In this case, DTCC filed its claim in compliance with the Federal Rules of Bankruptcy Procedure, including the attachment of a copy of the agreement upon which its claim is based. Its claim is, therefore, prima facie valid. To rebut that effect, the Debtors essentially allege that DTCC failed to precisely or clearly calculate the amount of its claim. As previously discussed, however, the Debtors provided inaccurate and incomplete information to DTCC prior to BKB's bankruptcy and the initiation of this adversary proceeding. Moreover, the evidence presented by DTCC at trial established that BKB failed to pay it 60% of the $81,443.40 collected in June 2006 and that BKB failed to pay it 60% of the $50,221.41 in unreported collections. After reducing this amount by the $8,500 DTCC received through its settlement with the Chapter 7 trustee in BKB's case, the Court finds that DTCC has established an unsecured claim against the Debtors in the amount of $70,498.89.

11 U.S.C. § 523(a)(4)

In its trial brief, DTCC alleged claims under both § 523(a)(2)(A) and (a)(4). With respect to its § 523(a)(2)(A) claim, DTCC argued that the Debtors obligations to it should not be discharged because the Debtors falsely represented to its customers that they were representing DTCC after the Contract had terminated and then concealed payments they received from these customers. DTCC did not press these allegations at trial, and these allegations are not supported by the trial record. The Court, therefore, limits its discussion to § 523(a)(4) of the Bankruptcy Code.

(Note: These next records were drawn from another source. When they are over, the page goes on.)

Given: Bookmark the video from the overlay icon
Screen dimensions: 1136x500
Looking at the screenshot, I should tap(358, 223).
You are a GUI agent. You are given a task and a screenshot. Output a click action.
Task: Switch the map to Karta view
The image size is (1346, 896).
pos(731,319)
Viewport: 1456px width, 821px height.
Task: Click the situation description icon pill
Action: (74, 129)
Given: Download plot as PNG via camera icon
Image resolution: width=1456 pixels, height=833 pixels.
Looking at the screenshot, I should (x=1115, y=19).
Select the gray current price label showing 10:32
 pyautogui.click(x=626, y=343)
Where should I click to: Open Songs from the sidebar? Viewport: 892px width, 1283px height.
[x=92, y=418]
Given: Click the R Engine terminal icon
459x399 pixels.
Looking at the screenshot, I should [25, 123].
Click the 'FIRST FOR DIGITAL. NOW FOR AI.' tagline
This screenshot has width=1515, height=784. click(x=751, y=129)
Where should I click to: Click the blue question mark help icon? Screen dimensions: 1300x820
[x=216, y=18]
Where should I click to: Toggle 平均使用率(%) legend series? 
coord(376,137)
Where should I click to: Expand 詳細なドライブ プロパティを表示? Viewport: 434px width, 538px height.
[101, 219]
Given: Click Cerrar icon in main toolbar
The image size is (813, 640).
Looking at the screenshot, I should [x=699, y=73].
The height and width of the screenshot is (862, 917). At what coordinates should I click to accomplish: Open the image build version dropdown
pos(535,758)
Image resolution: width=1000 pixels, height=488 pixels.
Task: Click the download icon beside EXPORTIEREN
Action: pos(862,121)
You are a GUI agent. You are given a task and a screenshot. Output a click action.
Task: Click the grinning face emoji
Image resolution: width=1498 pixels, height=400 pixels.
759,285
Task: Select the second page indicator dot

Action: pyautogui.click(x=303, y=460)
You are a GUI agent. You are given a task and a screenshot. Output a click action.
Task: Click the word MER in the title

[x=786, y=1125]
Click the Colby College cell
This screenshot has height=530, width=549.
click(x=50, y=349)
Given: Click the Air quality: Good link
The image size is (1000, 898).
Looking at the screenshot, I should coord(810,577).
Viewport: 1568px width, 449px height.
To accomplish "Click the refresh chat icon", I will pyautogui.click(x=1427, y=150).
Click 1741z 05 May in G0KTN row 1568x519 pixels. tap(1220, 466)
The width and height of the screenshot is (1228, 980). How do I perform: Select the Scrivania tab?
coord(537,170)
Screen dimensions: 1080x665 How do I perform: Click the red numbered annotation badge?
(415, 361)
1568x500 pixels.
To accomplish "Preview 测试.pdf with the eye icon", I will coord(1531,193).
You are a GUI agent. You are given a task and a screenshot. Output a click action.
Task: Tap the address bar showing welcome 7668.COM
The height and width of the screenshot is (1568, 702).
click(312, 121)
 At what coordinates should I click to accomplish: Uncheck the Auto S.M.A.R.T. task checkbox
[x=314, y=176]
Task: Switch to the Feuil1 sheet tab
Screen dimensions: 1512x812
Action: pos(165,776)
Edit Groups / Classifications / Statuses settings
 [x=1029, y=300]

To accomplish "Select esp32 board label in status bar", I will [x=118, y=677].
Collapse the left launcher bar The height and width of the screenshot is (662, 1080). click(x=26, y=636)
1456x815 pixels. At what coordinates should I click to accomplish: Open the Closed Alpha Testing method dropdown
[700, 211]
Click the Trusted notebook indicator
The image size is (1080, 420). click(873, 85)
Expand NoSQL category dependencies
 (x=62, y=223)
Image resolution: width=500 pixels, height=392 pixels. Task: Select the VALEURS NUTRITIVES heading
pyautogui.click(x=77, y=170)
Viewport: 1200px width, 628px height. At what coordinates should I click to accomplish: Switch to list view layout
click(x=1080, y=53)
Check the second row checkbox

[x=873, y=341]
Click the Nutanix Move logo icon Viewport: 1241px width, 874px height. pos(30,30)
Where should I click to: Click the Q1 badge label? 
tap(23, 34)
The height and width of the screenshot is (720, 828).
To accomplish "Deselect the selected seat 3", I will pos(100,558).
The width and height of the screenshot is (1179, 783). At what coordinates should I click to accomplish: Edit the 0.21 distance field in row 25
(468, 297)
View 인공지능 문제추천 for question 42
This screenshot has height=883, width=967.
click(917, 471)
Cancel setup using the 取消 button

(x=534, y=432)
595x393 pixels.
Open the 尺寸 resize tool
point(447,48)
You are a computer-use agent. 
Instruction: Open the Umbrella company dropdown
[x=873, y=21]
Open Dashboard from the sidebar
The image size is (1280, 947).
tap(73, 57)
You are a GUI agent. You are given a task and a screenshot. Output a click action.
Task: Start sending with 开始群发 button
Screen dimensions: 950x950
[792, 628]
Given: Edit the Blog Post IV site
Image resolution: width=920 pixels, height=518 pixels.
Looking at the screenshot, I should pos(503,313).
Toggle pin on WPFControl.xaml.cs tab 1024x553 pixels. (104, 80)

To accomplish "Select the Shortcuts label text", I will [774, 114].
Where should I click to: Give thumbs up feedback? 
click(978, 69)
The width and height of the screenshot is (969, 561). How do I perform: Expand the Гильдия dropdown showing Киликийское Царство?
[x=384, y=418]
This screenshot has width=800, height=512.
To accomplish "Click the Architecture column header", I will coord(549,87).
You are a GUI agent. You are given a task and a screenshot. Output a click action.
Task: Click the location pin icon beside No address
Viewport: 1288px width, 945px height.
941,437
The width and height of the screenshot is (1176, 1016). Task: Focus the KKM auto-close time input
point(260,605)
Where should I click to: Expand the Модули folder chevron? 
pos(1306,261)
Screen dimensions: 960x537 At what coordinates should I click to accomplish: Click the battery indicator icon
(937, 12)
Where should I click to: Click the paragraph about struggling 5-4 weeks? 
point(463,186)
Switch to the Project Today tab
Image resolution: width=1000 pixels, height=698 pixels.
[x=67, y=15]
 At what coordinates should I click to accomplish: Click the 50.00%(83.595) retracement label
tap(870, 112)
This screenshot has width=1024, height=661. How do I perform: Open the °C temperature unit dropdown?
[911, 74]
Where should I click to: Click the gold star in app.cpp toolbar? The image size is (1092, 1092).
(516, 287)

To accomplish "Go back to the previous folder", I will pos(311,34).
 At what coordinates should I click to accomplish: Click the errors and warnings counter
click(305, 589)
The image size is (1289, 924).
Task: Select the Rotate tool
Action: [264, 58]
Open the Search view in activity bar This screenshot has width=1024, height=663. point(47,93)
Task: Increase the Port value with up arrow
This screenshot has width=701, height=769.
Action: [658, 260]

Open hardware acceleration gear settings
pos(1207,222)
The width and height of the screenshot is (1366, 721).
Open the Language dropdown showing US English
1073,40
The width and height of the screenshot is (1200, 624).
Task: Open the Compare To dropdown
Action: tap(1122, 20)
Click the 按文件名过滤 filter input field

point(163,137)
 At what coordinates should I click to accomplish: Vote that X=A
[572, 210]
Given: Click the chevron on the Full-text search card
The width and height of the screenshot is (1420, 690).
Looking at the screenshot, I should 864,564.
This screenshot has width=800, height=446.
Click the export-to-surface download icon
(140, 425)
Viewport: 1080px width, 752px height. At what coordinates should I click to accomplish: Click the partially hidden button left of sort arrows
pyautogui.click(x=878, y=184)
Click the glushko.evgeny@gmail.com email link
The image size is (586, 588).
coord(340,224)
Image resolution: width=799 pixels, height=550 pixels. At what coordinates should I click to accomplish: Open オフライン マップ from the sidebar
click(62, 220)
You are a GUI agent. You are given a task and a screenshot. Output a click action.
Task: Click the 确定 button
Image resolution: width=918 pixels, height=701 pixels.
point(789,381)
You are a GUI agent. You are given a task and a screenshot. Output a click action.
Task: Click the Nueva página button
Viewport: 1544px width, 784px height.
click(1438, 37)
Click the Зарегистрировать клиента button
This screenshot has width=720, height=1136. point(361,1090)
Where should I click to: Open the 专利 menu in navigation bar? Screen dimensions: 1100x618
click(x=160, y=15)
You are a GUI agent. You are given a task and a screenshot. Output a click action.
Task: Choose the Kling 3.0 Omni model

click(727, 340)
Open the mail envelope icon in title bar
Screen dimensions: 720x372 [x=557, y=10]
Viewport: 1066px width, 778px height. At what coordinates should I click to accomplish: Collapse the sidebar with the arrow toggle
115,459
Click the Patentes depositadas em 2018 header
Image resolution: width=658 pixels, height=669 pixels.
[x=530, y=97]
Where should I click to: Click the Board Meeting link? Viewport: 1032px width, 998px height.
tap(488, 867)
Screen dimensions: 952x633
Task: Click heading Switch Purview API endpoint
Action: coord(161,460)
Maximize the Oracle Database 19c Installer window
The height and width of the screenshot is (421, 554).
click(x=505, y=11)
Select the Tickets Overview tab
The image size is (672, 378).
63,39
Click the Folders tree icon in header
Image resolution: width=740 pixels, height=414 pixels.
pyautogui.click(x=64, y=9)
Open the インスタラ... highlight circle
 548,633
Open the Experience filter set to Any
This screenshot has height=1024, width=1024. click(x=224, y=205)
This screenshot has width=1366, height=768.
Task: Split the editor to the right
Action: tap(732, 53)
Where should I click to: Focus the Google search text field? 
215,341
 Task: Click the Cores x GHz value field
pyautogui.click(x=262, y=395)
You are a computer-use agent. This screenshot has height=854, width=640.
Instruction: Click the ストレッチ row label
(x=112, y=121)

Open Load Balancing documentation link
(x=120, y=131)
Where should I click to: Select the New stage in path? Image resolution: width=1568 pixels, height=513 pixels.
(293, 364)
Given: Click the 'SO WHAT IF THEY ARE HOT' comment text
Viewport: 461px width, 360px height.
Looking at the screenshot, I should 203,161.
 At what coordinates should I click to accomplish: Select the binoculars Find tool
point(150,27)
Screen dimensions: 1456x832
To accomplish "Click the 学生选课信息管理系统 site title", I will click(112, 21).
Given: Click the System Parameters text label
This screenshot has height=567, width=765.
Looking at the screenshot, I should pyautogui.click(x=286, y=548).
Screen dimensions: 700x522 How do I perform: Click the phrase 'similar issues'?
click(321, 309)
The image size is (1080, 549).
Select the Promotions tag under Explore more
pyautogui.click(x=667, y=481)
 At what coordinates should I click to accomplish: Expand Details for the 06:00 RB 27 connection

The Bankruptcy Code excepts from discharge any debt "for fraud or defalcation while acting in a fiduciary capacity, embezzlement or larceny." 11 U.S.C. § 523(a)(4). This exception "was intended to reach those debts incurred through abuses of fiduciary positions and through active misconduct whereby a debtor has deprived others of their property by criminal acts; both classes of conduct involve debts arising from the debtor's acquisition or use of property that is not the debtor's." Miller v. J.D. Abrams Inc. (Matter of Miller), 156 F.3d 598, 602 (5th Cir. 1998) (quoting In re Boyle, 819 F.2d 583, 588 (5th Cir. 1987)). Such a determination requires a plaintiff to demonstrate by a preponderance of the evidence that the referenced debt arose from improper acts taken by the debtor in the capacity required by the relevant statute or, alternatively, that the debtor possessed the requisite mental state required for recovery under the statute.

The nature of the fiduciary relationship required to trigger liability for fraud or defalcation under § 523(a)(4) is determined by federal law. The Fifth Circuit construes the term "fiduciary capacity" more narrowly for purposes of § 523(a)(4) than it does in other circumstances. See Texas Lottery Comm'n v. Tran (In re Tran), 151 F.3d 339, 342 (5th Cir. 1998). The Fifth Circuit has described the concept of a fiduciary under § 523(a)(4) in the following terms:

[Under § 523(a)(4), "fiduciary" is limited to instances involving express or technical trusts. The purported trustee's duties must, therefore, arise independent of any contractual obligation. The trustee's obligations, moreover, must have been imposed prior to, rather than by virtue of, any claimed misappropriation or wrong. Constructive trusts or trusts ex malificio thus also fall short of the requirements of § 523(a)(4).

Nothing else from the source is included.